Capital paulista reforça o apoio a empresas locais com o Global Sampa, programa lançado em fevereiro para estruturar a inteligência de mercado e promoção de negócios internacionais

A cidade de São Paulo registrou um volume de US$ 5,36 bilhões (aproximadamente R$ 28 bilhões, na cotação atual) em exportações no ano de 2025, de acordo com dados do Ministério do Desenvolvimento, Indústria, Comércio e Serviços (MDIC). O montante representa uma alta de 37% em comparação a 2020 e consolida uma sequência de crescimento anual ininterrupta nos últimos cinco anos. O levantamento foi divulgado com exclusividade a PEGN.
A economia paulistana tem apresentado uma pauta exportadora que abrange desde commodities até produtos de alto valor agregado. Entre os itens exportados destacam-se obras de arte, joias, máquinas e softwares, além da expansão de empresas de tecnologia e inovação no mercado de serviços internacionais.
Para sustentar esse movimento, a SP Negócios – agência de promoção de investimentos e exportações do município – lançou em fevereiro deste ano o Global Sampa, evolução do antigo programa SP Exporta. A iniciativa atua em três pilares: inteligência de mercado, capacitação e promoção de negócios. Entre 2021 e 2025, os programas de exportação da Prefeitura de São Paulo atenderam mais de 1,5 mil empresas.

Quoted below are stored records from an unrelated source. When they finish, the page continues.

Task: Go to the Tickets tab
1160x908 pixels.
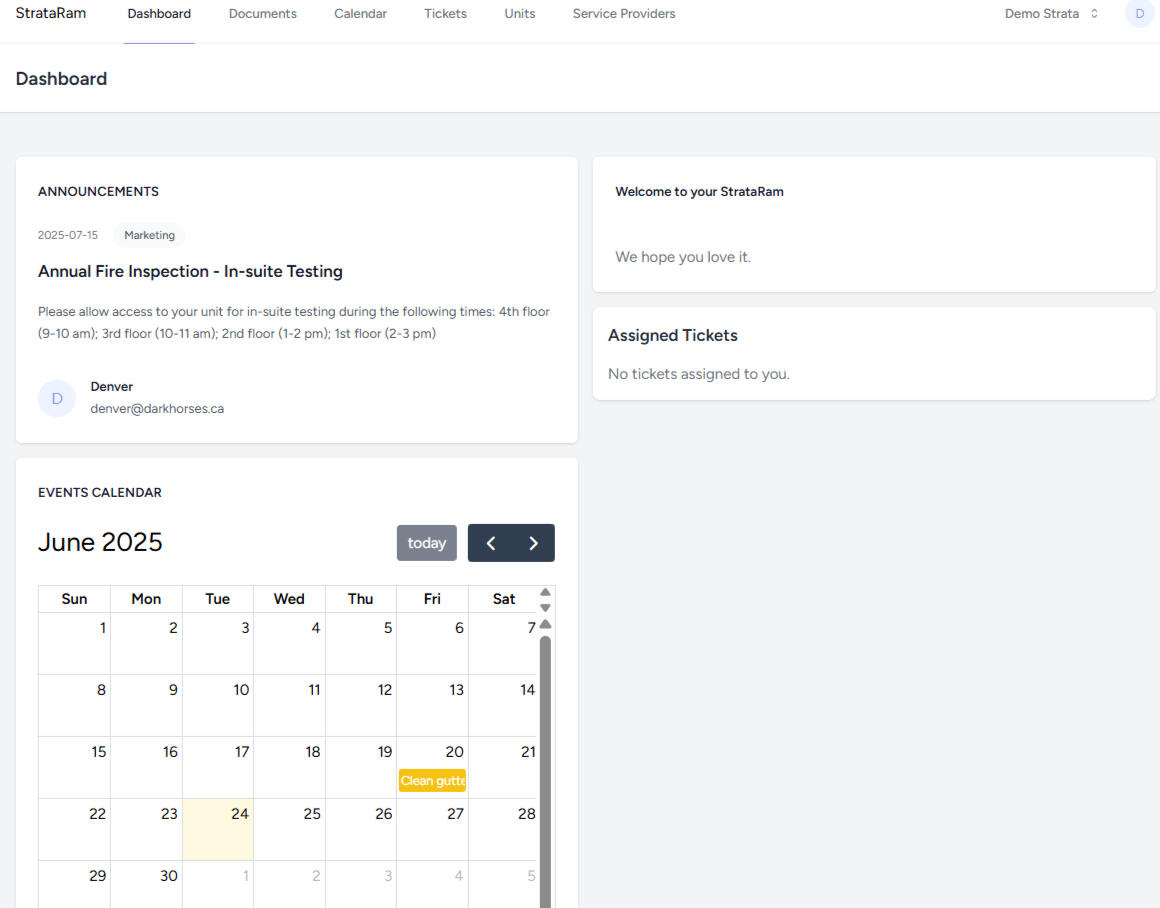Action: [x=445, y=14]
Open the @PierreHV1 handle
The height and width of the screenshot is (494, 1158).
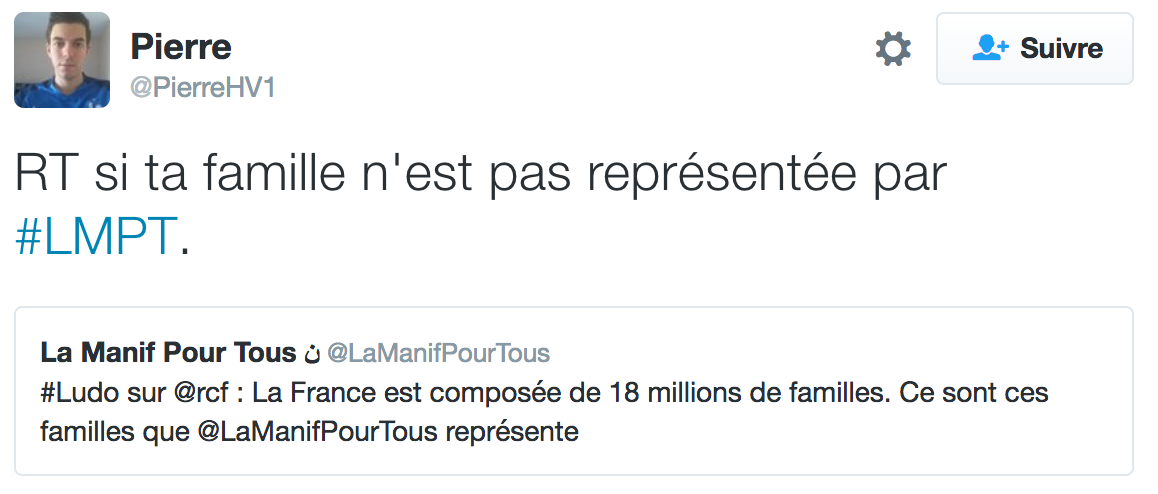pos(203,88)
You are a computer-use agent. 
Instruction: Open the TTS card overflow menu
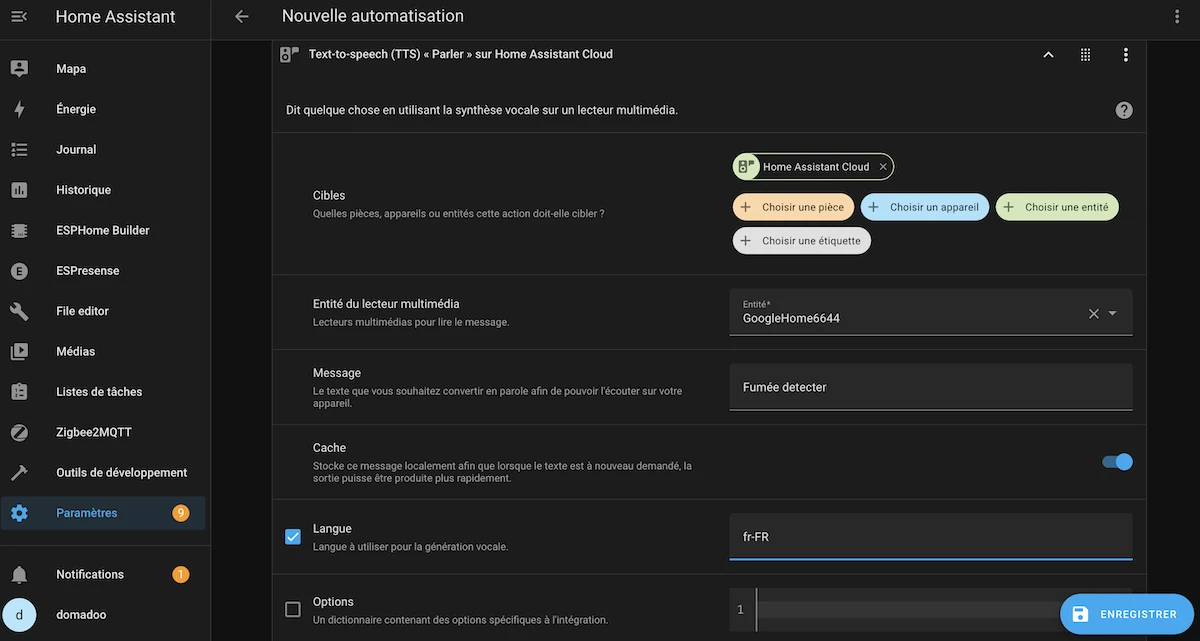(x=1125, y=54)

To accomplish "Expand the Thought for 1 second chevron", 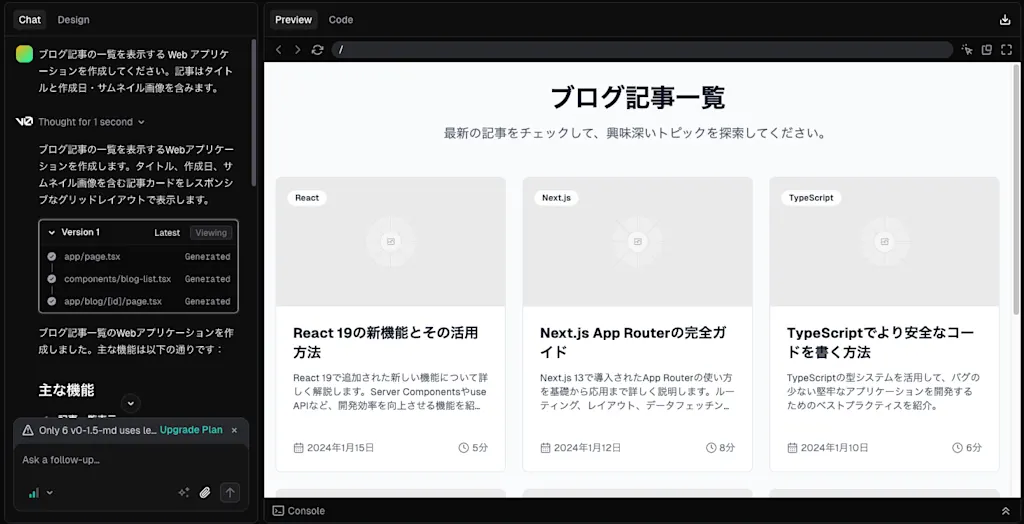I will point(142,122).
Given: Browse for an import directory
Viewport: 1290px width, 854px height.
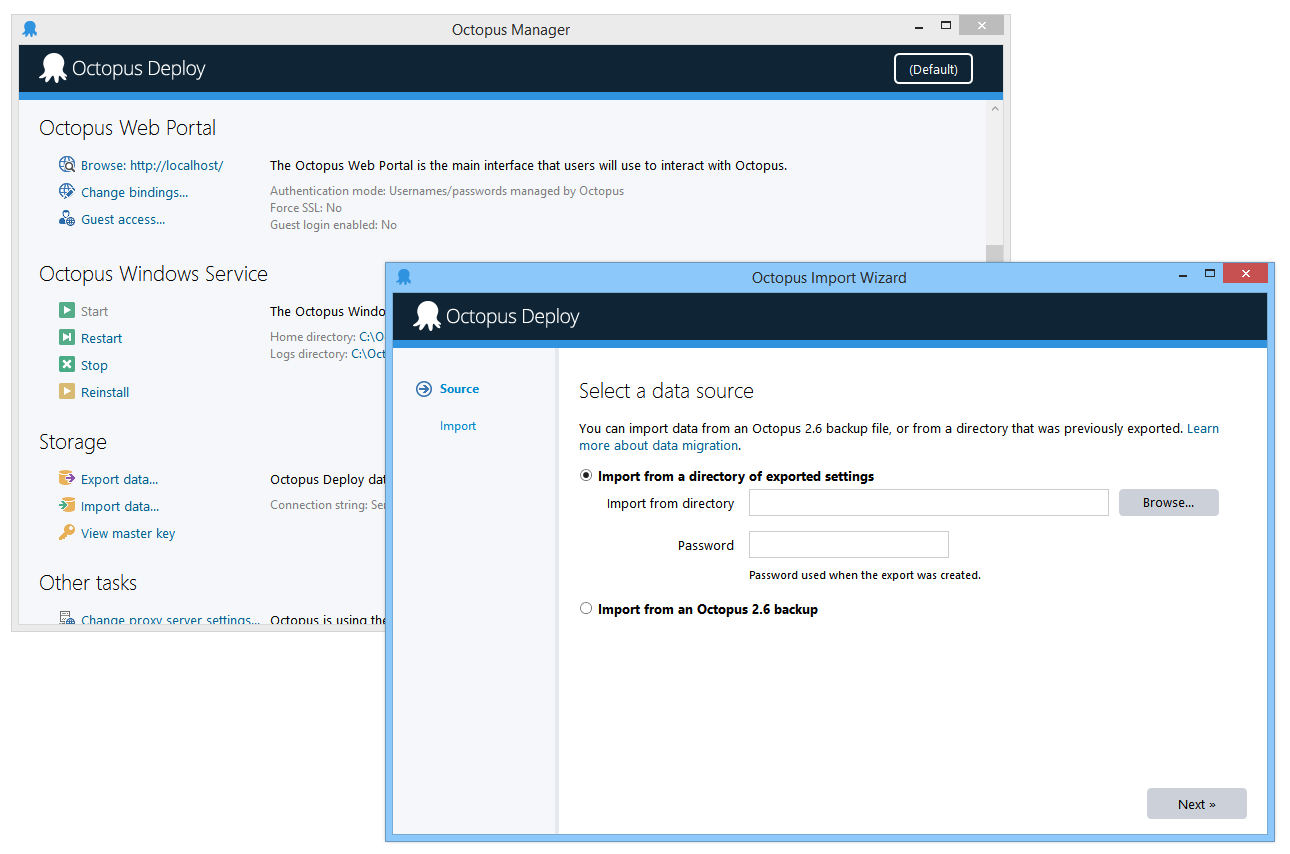Looking at the screenshot, I should click(x=1168, y=502).
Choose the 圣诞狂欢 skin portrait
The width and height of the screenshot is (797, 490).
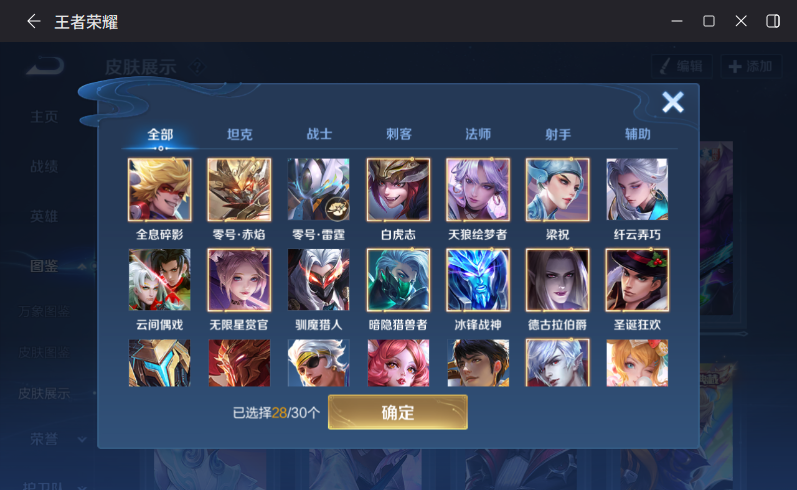[x=637, y=280]
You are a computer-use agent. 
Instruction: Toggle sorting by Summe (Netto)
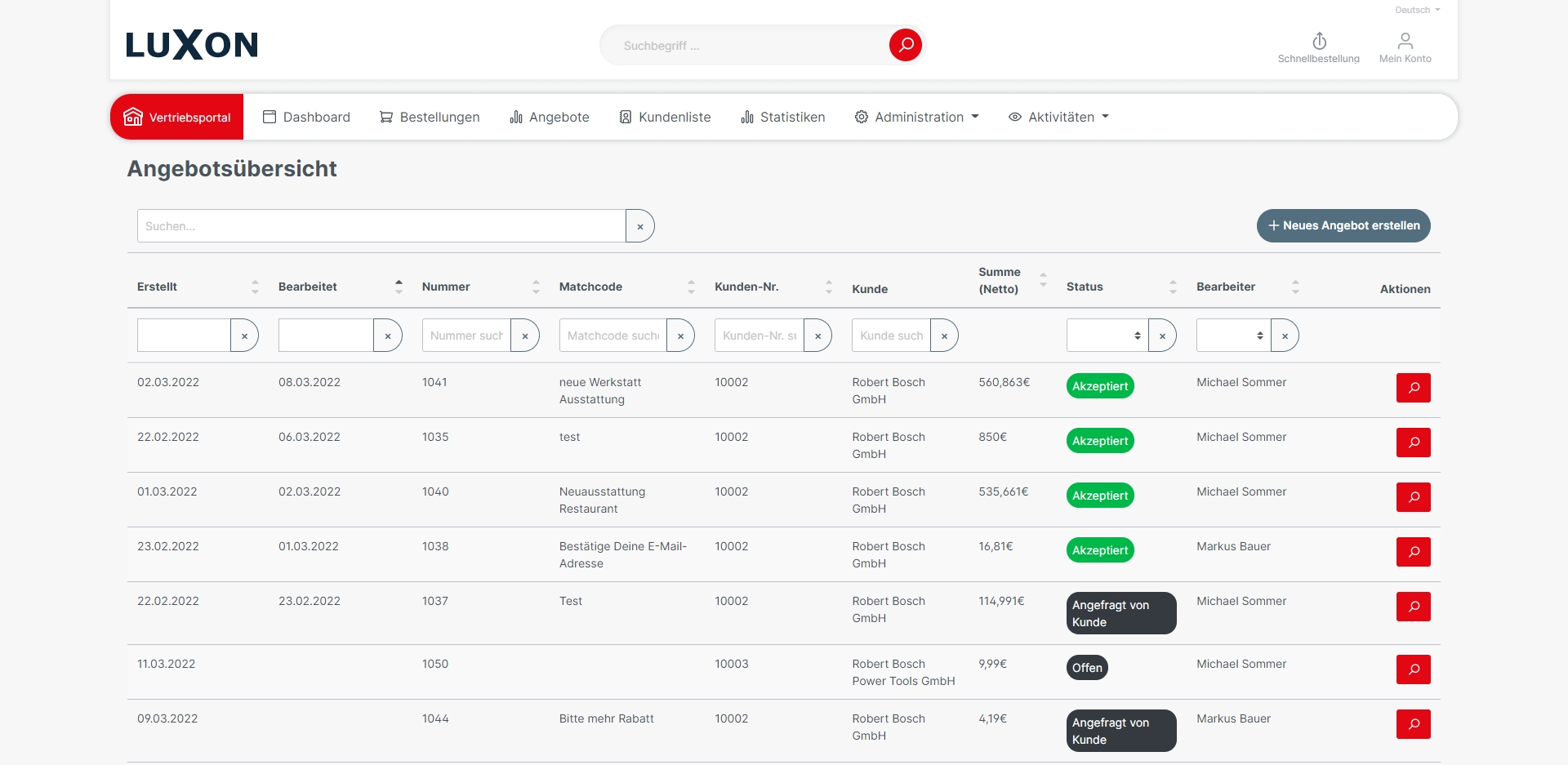(1043, 279)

Casos recentes demonstram a aplicação prática desse suporte. A Tátil Inovação e Tecnologia firmou seu primeiro contrato internacional no Paraguai após análise estratégica dos setores têxtil e tecnológico local. A GLR Tech, focada em captura de carbono, iniciou negociações na Coreia do Sul via missão internacional. As empresas ADKO Foods e Surreal Bisks participaram de rodadas de negócios na Califórnia (EUA), em uma das principais feiras globais de produtos orgânicos e saudáveis.
Segundo Alessandra Andrade, presidente da SP Negócios, o foco atual é combinar inteligência estratégica e conexões para garantir que a economia dinâmica da cidade esteja integrada às principais cadeias globais de valor.
“Nosso objetivo é posicionar cada vez mais as empresas paulistanas no cenário internacional de forma qualificada e competitiva, combinando inteligência estratégica, capacitação e conexões que se traduzem em negócios concretos”, afirma.